Vaccinations – IMPORTANT

Distemper Vaccinations – Important!

Unless you know for sure your ferret has been to the vet and had two distemper vaccinations, then it still needs them.

Pet stores tell people the ferrets have had all their shots. They don’t know any better and also don’t want to lose the sale. Marshall Farm supplies 99% of the ferrets available to the general public. Before the ferrets are shipped from Marshall, they are given one booster distemper vaccination to make it safe to ship them on the airlines.

The ferrets must receive two more vaccinations in order to be protected from distemper. The second one is given at four or more months. Three or more weeks later, the third is given.

It is very important the ferret gets these vaccinations. Distemper is an airborne virus. You can bring it into your home just by walking through the path of an animal that has it.
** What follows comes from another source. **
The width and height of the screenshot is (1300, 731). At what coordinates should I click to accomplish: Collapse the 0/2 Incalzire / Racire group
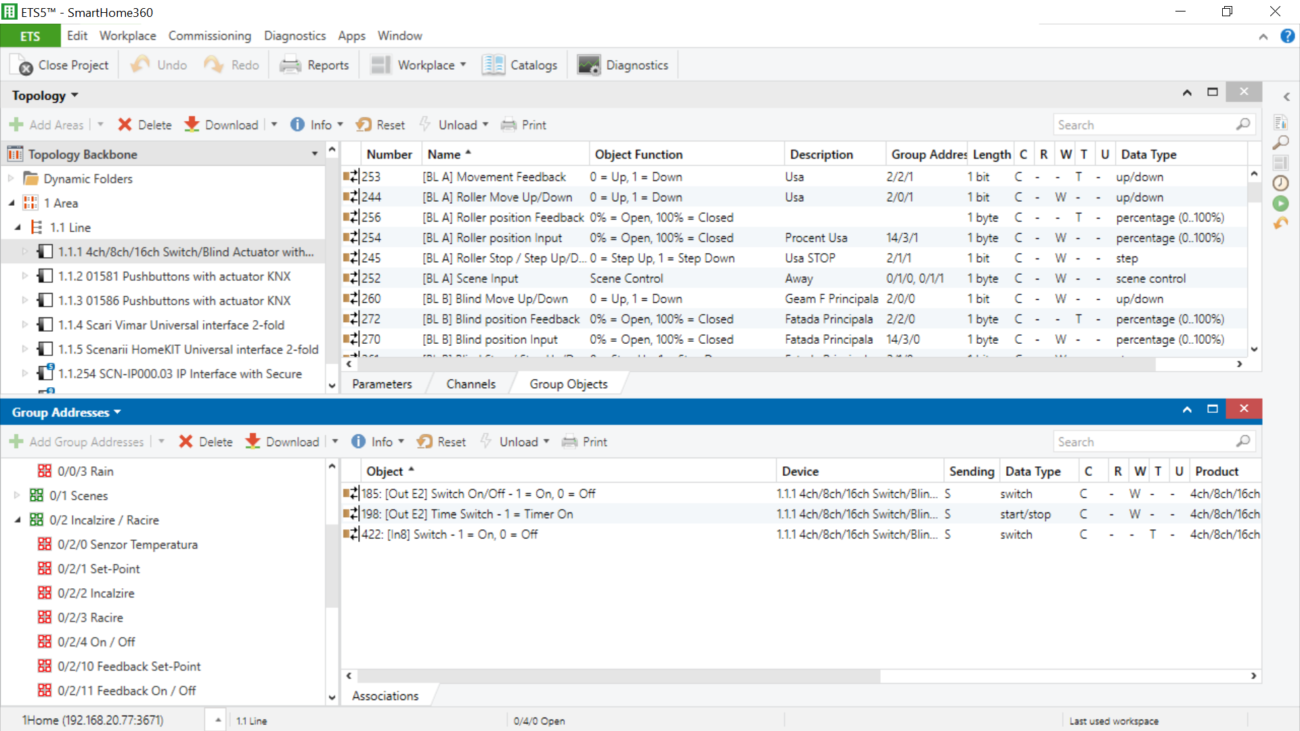17,520
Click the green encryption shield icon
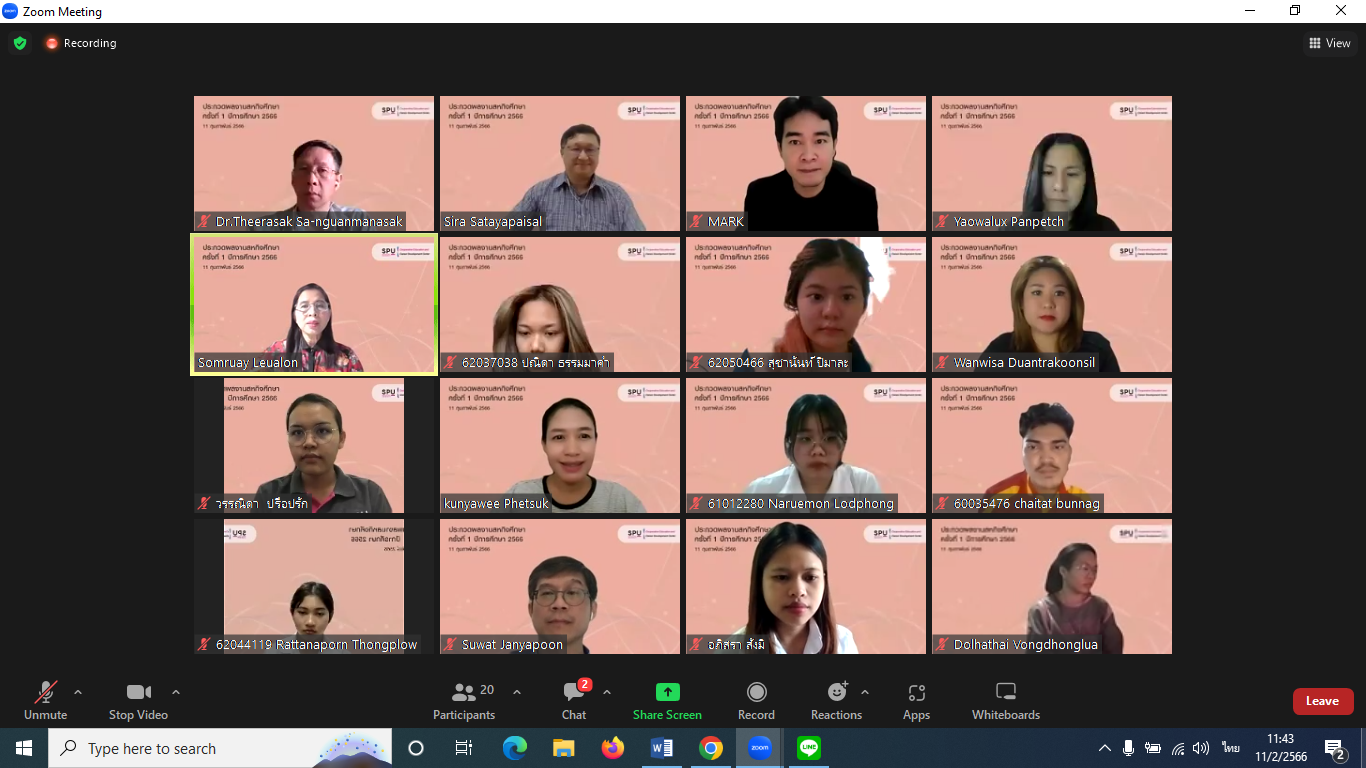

If the ferret gets distemper, it is an almost certain death.

When going to the vet for any vaccination, plan to wait for an hour to be sure there is no reaction. It is rare, but it can happen. You don’t want to be home, have something happen and not be able to make it to the vet in time.

Do not do anything that will cause stress to the ferret the day of getting a reaction. Don’t give it a bath, introduce it to new people, take it to a new place (besides the vet), change the routine, etc. Any stress will increase the risk of a reaction.

Just because your pet has never had a reaction does not mean it won’t. Once the pet has had a vaccination, most vets recommend not vaccinating any more after that.

Of note, there is a lot of research out there that shows vaccinations last longer than one year and that by giving them every year, you are building up more of the vaccine in the system and have a greater likelihood of a reaction. I vaccinate every 18 months.

Rabies vaccinations are required by most states, but many people do not do them because of the risk of a reaction and the low risk of getting rabies. However, if your pet ever bites a person and breaks the skin and that person calls animal control, then animal control will take the pet to see if it has rabies. That means the pet could be quarantined for ten days or euthanized.

You do NOT want to have both a rabies vaccination and distemper vaccination given on the same day. This greatly increases the risk of a reaction. You should wait at least ten days after getting one vaccination to get the next one.